Şahsî kemalât üzerine
Tezkiyesiz nefisler için bulunduğu yeri makamı bilmek oldukça tehlikelidir. Onun içindir ki, “Cenab‑ı Hakk’ın en büyük lütfu, lütfunu bildirmemesidir.” denilmiştir.[1]
Bence sahabenin yolu da işte budur. Onlar Güneşler Güneşi (sallallâhu aleyhi ve sellem) ile görüşmeleri sebebiyle birdenbire kurbiyet‑i ilâhiyeye mazhar olmuşlardır.. olmuşlardır zira huzurda insibağ vardır. Yani âdeta Allah Resûlü, nübüvvetine ait kudsî mânâ ile sahabeyi şekillendirmiş, boyamış ve sahabe de bu mânânın kanatlarıyla nebilerden sonra ulaşılabilecek en yüksek zirvelere uçmuş ve zirvelerde taht kurmuştur. Ne var ki, sahabenin pek çoğu vardığı bu zirvenin farkında bile değildir. Hâlbuki en büyük velilerin varabilecekleri en son nokta (münteha), onların daha işin başında (mebde) kazandıkları hâlin gölgesidir.
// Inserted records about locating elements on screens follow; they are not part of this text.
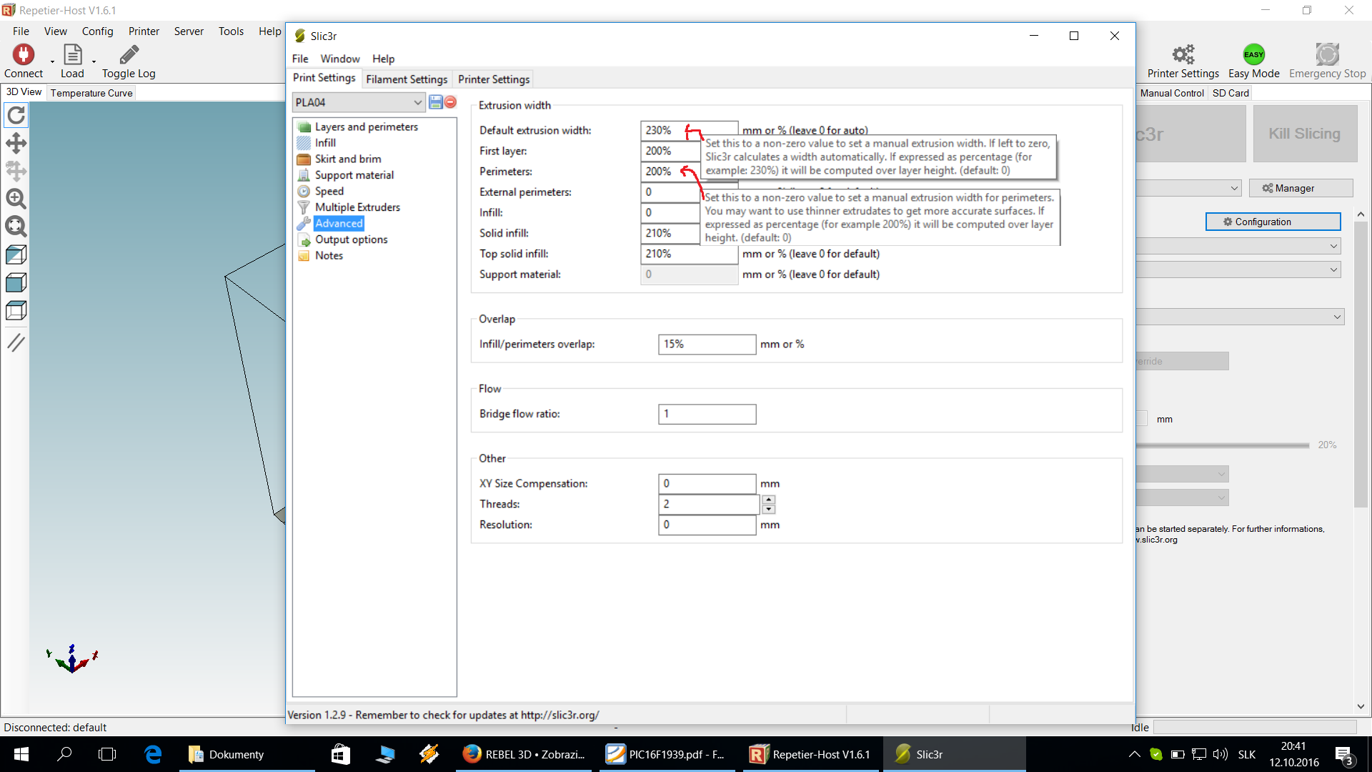Click Emergency Stop button
The width and height of the screenshot is (1372, 772).
(1327, 55)
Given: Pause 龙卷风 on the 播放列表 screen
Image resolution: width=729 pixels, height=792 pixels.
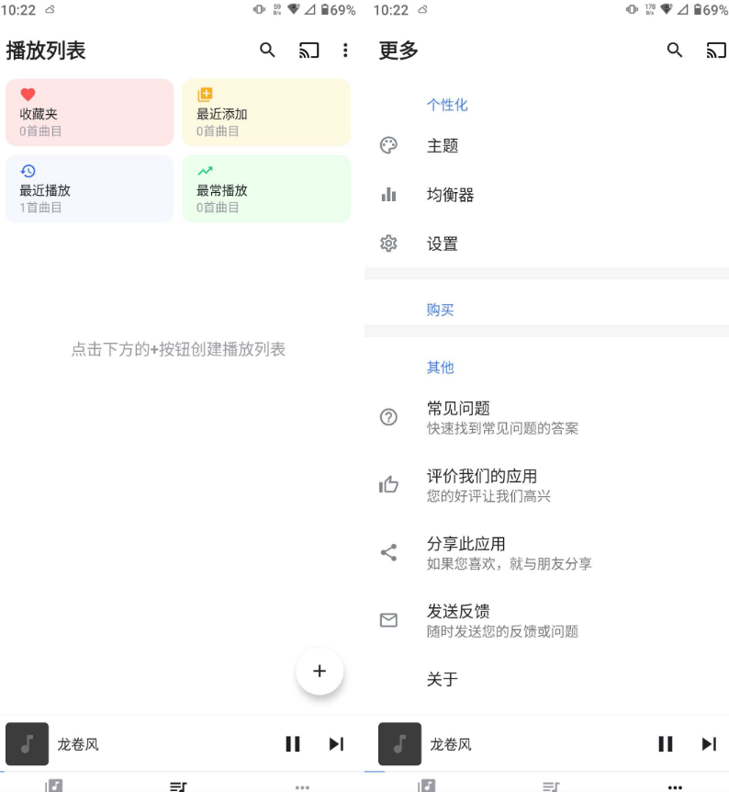Looking at the screenshot, I should (x=293, y=744).
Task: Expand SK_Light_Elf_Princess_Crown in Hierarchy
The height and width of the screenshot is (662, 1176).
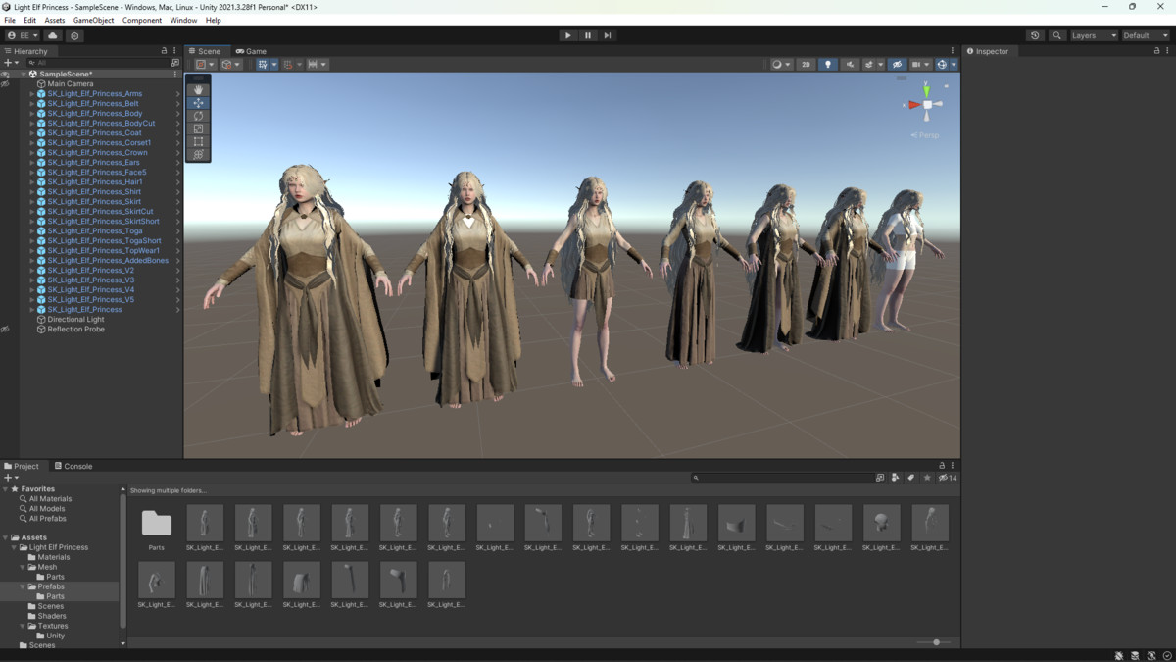Action: (x=31, y=153)
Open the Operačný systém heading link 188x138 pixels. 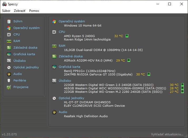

Sahabe sohbetteki insibağla, hiçbir berzaha uğramadan doğrudan doğruya urûcunu tamamlamış, kavsiyesinin öbür ucu sayılan “Hak’tan halka” dönüşü gerçekleştirerek nebilerden sonra hiçbir beşere nasip olmayan en büyük miracın kahramanı olmuşlardır.. olmuşlardır ama, çoğunluk itibarıyla ne gidişlerini ne de dönüşlerini bilememişlerdir. Bu da Cenab‑ı Hakk’ın onlara ayrı bir lütfu ve ayrı bir ihsanı demektir. Tabi sahabe yolunu meslek edinenlerde durum da ikinci derecede böyledir. Onlar kapalı sandıklar gibidirler. İçlerinde ne olduğunu ve hangi zirvelere at koşturduklarını bilmezler. Niceleri onların himmetiyle derece derece yükselirken onlar kendilerini avam‑ı nâstan bir insan olarak görürler. Bu da onları çeşitli vartalardan korur.. ve onlarda asla şatahat görülmez.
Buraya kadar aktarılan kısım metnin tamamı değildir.